TECH | May 3, 2018

Can algorithms be racist?

The problem of data representativeness in a survey on DBpedia

“Is the iPhone racist?”

The question was asked in a Newsweek article on December 18, 2017, as well as by other British newspapers such Mirror and The Sun, which picked up on the discontent of some Chinese users a few weeks after the launch of the new smartphone model. The latter had discovered that they could unlock other people’s phones using their own image, regardless of the existence of kinship relationships.

How is such an “oversight” possible?  It’s hard to say, because Apple clearly does not disclose the details of its technology.  The problem, for which there are of course known remedies, does not concern only Apple devices.  It seems that different models of facial recognition, even if trained on millions of images, have no acceptable performance on certain segments of the population or etnic groups.

Does discrimination reside in data?

We developed a hypothesis according to which the origin of such “discrimination” resides in data.  To this end, we decided to analyze one of the most representative databases in the world: Wikipedia, or better DBpedia.

Why DBpedia? DBpedia is one of the neuralgic junctions of the Linked Open Data galaxy, an enormous and extremely precious wealth of structured information, accompanied by an extraordinary variety of connections. This project represents a huge multilingual Knowledge Graph, which rests on a public infrastructure and enables saving knowledge in a machine-readable form, which can be explored by users through simple queries using SPARQL.

DBpedia is a spectacular artifact of mankind’s knowledge, derived from the “democratic” contributions of Wikipedia users.  It is beyond the scope of this analysis to know if DBpedia has actually played a role in the training of some facial recognition algorithms. However, we know for sure that its old counterpart Freebase, has had considerable importance recent works.
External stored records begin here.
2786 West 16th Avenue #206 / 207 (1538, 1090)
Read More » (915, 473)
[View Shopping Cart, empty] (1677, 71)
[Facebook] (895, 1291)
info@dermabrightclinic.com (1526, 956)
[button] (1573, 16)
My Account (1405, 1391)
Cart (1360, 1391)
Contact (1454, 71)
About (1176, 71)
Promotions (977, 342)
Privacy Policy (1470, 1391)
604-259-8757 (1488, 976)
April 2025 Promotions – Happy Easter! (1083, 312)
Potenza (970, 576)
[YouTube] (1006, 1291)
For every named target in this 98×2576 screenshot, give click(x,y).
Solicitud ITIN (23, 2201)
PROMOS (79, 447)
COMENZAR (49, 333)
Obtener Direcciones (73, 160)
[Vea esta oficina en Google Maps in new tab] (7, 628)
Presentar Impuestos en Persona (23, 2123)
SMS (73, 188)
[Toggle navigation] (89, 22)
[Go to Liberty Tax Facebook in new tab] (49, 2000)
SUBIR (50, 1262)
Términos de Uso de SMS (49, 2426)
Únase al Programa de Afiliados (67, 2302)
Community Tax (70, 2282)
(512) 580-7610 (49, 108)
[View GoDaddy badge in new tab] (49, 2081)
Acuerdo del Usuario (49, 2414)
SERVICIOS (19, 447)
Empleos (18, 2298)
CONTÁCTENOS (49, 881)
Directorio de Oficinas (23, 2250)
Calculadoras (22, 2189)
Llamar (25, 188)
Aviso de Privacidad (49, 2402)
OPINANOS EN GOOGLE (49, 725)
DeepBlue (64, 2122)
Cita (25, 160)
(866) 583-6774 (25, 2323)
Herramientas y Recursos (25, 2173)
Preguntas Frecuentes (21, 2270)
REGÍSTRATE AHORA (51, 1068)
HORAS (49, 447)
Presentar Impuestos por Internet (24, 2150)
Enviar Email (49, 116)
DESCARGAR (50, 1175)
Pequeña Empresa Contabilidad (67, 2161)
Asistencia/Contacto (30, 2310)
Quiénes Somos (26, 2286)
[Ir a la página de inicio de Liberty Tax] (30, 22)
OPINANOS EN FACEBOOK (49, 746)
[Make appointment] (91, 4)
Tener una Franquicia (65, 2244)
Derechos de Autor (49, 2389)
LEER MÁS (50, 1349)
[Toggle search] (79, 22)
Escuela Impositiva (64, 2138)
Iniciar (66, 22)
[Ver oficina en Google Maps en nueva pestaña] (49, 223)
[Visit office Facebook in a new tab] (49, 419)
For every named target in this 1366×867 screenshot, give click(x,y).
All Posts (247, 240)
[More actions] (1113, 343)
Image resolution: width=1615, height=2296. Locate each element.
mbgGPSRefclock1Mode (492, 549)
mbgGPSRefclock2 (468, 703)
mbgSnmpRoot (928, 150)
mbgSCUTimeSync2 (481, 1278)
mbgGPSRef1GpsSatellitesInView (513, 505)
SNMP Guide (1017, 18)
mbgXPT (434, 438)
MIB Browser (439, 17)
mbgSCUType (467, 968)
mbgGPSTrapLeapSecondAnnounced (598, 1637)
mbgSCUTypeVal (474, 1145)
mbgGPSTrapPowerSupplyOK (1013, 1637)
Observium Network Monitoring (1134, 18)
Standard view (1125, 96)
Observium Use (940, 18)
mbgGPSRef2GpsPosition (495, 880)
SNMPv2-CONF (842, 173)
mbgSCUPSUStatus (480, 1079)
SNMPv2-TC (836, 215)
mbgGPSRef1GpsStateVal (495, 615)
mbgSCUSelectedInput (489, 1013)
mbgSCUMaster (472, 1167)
So, if on the one hand Wikipedia is still one of the favorite datasets for algorithm training, DBpedia (which stores the complex system of relationships that interconnects encyclopedia pages) on the other is the ideal starting point for a variety of types of training.

Now, from a practical point of view, let’s assume that a Martian landing on our planet wants to get an idea of the composition of mankind by accessing one of the most extensive and “universal” resources ever conceived.  We tried to get an idea, on his behalf, of what the distribution of the birthplaces of the “Celebrities” that find space in DBpedia would be. 

The number of people present in the English version of DBpedia available online (by far the richest and most complete) is around the 3 million mark, including cases of inconsistencies, duplicates and incomplete data.

After trying to minimize the impact of these inconsistencies, for the sake of simplicity we decided to restrict our analysis to people born after 1850 for whom a place of birth was indicated. In doing so, we came to just under one million people.

In many cases, in order to trace the country of origin, it was necessary to cross this data with another important source of Linked Open Data, WikiData, and make difficult decisions, such as associating Russia/USSR with the European continent (ed.: Wikipedia places Russia and Turkey in both the Asian and European continents) or the no longer existing entity of the Austro-Hungarian Empire, present-day Austria.

We then reproduced the results of the survey in a graph, restricting ourselves to celebrities born in states with more than 10 million inhabitants, assuming that less populous states would not have significantly altered our estimates. We thus analyzed the weight that each nation, and therefore each continent, has in DBpedia.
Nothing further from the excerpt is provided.